Data for review
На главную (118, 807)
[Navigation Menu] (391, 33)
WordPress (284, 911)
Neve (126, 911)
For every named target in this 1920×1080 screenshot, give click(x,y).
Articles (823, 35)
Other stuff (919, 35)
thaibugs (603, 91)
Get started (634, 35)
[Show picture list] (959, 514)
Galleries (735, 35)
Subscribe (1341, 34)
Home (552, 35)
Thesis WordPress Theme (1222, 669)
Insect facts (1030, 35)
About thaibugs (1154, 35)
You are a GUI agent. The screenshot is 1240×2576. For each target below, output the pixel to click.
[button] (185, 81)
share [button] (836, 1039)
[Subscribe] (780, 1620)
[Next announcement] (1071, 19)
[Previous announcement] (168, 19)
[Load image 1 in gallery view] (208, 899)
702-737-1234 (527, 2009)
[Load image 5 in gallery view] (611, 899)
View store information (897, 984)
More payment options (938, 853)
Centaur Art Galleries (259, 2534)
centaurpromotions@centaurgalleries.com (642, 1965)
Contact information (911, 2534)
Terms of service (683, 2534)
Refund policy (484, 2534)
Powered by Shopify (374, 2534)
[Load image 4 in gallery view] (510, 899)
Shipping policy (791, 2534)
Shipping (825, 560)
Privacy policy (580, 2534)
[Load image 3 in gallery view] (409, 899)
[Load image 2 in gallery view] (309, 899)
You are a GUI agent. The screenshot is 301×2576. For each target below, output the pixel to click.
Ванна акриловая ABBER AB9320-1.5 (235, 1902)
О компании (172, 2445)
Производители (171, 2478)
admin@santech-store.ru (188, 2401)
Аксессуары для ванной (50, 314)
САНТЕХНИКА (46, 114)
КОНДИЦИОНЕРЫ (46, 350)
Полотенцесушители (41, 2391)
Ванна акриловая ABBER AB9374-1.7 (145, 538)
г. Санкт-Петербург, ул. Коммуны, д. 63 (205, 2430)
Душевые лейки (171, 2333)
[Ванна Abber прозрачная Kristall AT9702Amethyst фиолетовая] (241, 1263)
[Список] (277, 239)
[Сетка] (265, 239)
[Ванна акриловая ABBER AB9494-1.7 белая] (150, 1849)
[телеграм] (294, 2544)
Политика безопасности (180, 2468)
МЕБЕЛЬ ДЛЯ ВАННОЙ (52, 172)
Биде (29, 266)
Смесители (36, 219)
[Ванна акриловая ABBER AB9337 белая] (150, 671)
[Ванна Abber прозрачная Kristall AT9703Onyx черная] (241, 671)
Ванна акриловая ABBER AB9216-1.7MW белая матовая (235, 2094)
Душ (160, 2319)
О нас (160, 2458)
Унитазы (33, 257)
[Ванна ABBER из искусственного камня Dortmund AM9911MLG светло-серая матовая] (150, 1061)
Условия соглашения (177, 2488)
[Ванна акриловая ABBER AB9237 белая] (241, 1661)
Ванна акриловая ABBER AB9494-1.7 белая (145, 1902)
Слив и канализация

Exercise details
Each line of the material above must be retyped exactly as written.

Answer to this task
На главную (118, 807)
[Navigation Menu] (391, 33)
WordPress (284, 911)
Neve (126, 911)
For every named target in this 1920×1080 screenshot, give click(x,y).
Articles (823, 35)
Other stuff (919, 35)
thaibugs (603, 91)
Get started (634, 35)
[Show picture list] (959, 514)
Galleries (735, 35)
Subscribe (1341, 34)
Home (552, 35)
Thesis WordPress Theme (1222, 669)
Insect facts (1030, 35)
About thaibugs (1154, 35)
You are a GUI agent. The screenshot is 1240×2576. For each target below, output the pixel to click.
[button] (185, 81)
share [button] (836, 1039)
[Subscribe] (780, 1620)
[Next announcement] (1071, 19)
[Previous announcement] (168, 19)
[Load image 1 in gallery view] (208, 899)
702-737-1234 (527, 2009)
[Load image 5 in gallery view] (611, 899)
View store information (897, 984)
More payment options (938, 853)
Centaur Art Galleries (259, 2534)
centaurpromotions@centaurgalleries.com (642, 1965)
Contact information (911, 2534)
Terms of service (683, 2534)
Refund policy (484, 2534)
Powered by Shopify (374, 2534)
[Load image 4 in gallery view] (510, 899)
Shipping policy (791, 2534)
Shipping (825, 560)
Privacy policy (580, 2534)
[Load image 3 in gallery view] (409, 899)
[Load image 2 in gallery view] (309, 899)
You are a GUI agent. The screenshot is 301×2576. For each target below, output the pixel to click.
Ванна акриловая ABBER AB9320-1.5 (235, 1902)
О компании (172, 2445)
Производители (171, 2478)
admin@santech-store.ru (188, 2401)
Аксессуары для ванной (50, 314)
САНТЕХНИКА (46, 114)
КОНДИЦИОНЕРЫ (46, 350)
Полотенцесушители (41, 2391)
Ванна акриловая ABBER AB9374-1.7 (145, 538)
г. Санкт-Петербург, ул. Коммуны, д. 63 (205, 2430)
Душевые лейки (171, 2333)
[Ванна Abber прозрачная Kristall AT9702Amethyst фиолетовая] (241, 1263)
[Список] (277, 239)
[Сетка] (265, 239)
[Ванна акриловая ABBER AB9494-1.7 белая] (150, 1849)
[телеграм] (294, 2544)
Политика безопасности (180, 2468)
МЕБЕЛЬ ДЛЯ ВАННОЙ (52, 172)
Биде (29, 266)
Смесители (36, 219)
[Ванна акриловая ABBER AB9337 белая] (150, 671)
[Ванна Abber прозрачная Kristall AT9703Onyx черная] (241, 671)
Ванна акриловая ABBER AB9216-1.7MW белая матовая (235, 2094)
Душ (160, 2319)
О нас (160, 2458)
Унитазы (33, 257)
[Ванна ABBER из искусственного камня Dortmund AM9911MLG светло-серая матовая] (150, 1061)
Условия соглашения (177, 2488)
[Ванна акриловая ABBER AB9237 белая] (241, 1661)
Ванна акриловая ABBER AB9494-1.7 белая (145, 1902)
Слив и канализация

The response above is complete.